I have a simple code which uses sprintf

    #include <stdio.h>

    int main()
    {

            char str_src [1024]={"Hello"};
            sprintf(str_src,"%s%s",str_src,"hiiiiiiiiiii");
            printf("result = %s",str_src);  

    }

When i compile i get correct result :

result = Hellohiiiiiiiiiii

But since sprintf is unsecure, i decided to change this to snprintf. I thought it would be really simple.
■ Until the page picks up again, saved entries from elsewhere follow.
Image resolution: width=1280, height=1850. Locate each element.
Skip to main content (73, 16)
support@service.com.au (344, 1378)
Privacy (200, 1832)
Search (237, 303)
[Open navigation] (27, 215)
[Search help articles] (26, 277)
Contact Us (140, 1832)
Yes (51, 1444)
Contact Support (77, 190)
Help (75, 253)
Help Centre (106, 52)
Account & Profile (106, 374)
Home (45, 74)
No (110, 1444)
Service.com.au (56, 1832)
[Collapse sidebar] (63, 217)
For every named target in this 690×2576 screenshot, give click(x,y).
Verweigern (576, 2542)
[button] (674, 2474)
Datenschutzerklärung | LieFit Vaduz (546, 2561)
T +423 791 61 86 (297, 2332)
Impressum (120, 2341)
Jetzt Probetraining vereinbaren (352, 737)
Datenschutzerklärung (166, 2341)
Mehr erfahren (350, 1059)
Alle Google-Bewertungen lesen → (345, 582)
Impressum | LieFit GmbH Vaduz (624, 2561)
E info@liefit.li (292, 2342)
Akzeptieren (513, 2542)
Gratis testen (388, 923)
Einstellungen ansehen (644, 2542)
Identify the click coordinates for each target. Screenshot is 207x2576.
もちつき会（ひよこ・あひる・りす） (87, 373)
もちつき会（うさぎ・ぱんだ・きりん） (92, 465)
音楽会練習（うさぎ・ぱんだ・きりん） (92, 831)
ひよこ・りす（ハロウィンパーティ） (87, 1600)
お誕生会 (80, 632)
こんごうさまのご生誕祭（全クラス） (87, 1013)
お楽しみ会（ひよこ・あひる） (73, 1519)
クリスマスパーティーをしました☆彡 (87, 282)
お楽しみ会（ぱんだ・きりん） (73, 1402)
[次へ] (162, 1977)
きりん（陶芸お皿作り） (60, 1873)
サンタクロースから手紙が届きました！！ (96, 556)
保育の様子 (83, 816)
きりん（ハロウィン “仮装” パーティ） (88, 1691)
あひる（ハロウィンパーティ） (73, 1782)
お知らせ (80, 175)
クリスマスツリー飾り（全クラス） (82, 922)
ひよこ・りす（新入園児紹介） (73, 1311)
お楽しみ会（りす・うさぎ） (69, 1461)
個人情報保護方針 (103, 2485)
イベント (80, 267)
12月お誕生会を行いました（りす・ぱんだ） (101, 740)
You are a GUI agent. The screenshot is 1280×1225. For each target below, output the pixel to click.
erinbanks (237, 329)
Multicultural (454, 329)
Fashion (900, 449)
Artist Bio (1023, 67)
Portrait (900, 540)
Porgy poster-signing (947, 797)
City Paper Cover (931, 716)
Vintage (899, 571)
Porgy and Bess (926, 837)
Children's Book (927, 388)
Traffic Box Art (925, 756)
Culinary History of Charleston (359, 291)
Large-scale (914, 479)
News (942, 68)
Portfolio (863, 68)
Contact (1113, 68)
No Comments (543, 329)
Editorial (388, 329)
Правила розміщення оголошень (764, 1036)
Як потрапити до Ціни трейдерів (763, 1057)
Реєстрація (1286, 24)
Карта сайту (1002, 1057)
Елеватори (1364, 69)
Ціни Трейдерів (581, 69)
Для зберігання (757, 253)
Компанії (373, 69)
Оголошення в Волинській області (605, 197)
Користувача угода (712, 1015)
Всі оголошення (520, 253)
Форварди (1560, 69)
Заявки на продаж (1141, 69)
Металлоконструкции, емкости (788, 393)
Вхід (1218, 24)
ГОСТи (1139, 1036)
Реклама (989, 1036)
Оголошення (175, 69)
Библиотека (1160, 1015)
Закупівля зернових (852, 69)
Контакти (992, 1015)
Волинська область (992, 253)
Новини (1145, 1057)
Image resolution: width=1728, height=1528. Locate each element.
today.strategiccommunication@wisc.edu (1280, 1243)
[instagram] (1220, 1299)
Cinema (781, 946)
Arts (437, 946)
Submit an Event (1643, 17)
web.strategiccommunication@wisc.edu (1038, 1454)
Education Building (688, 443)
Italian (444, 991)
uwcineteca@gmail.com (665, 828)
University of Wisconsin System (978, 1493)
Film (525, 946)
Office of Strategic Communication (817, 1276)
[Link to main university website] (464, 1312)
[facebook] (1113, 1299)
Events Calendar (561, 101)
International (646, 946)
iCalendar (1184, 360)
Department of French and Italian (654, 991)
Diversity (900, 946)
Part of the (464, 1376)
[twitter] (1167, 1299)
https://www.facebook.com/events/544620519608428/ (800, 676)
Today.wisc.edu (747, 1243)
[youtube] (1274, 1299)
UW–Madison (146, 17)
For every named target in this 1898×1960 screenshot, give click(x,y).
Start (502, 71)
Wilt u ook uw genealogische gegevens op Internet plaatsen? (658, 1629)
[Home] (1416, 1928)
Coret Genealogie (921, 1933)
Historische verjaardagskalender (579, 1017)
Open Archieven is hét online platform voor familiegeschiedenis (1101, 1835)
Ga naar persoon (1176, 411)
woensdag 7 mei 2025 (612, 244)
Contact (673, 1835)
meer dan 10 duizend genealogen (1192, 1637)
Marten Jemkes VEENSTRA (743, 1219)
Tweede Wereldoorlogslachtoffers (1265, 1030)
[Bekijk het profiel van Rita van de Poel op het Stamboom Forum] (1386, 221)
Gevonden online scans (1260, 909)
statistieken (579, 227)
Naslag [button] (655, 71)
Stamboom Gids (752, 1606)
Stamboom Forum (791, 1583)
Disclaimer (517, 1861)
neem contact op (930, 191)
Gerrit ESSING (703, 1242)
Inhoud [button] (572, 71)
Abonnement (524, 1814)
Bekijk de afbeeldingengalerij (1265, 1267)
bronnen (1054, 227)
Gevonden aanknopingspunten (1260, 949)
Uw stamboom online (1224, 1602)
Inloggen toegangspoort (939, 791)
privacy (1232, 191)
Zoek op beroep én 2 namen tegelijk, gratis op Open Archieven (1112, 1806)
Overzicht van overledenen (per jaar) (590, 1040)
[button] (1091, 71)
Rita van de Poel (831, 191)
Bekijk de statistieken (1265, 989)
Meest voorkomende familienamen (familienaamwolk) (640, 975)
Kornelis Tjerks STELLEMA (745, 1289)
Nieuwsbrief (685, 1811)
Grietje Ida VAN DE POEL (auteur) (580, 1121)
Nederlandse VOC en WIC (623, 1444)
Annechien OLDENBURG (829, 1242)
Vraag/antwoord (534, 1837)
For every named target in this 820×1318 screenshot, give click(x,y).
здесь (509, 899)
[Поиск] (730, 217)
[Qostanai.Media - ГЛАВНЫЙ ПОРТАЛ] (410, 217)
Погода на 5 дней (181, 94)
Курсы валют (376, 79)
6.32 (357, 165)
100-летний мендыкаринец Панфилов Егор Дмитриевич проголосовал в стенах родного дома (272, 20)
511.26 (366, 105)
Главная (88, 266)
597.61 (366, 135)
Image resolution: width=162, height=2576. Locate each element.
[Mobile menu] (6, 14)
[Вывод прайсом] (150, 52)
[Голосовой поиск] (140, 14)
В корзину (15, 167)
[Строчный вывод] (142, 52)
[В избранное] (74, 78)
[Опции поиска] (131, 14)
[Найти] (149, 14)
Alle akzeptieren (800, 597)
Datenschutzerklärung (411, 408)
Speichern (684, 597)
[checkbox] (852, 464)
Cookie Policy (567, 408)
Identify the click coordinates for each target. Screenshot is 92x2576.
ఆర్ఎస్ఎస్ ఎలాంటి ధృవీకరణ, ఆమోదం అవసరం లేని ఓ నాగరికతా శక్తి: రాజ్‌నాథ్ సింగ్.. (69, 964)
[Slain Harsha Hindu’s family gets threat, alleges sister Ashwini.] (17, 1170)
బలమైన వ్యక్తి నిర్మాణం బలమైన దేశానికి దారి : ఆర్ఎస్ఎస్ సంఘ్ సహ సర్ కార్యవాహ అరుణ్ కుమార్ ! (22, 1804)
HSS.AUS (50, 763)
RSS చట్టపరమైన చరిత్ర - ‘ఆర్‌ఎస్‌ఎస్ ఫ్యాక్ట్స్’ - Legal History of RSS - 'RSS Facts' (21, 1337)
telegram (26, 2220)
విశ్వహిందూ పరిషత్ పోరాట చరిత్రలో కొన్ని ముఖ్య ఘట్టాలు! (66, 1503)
I changed sprintf to snprintf like below

snprintf(str_src,1024,"%s%s",str_src,"hiiiiiiiiiii");

Now If i compile and run the code, i get different result

result = hiiiiiiiiiii

I face this problem if i use str_src as 4th parameter (as a value to %s). Its suprising why the behavior of snprintf is different than sprintf?

like image 595
Nasir Avatar asked Nov 30 '22 20:11

Nasir


1 Answers

It's undefined behavior to use the same buffer both as destination and source.

From the C11 specification (7.21.6.6/2):

If copying takes place between objects that overlap, the behavior is undefined.

The same is said for snprintf (7.21.6.5/2), and also on the va_list variants as well.

Unfortunately it's all to common in running code, but it can't really be relied on to work.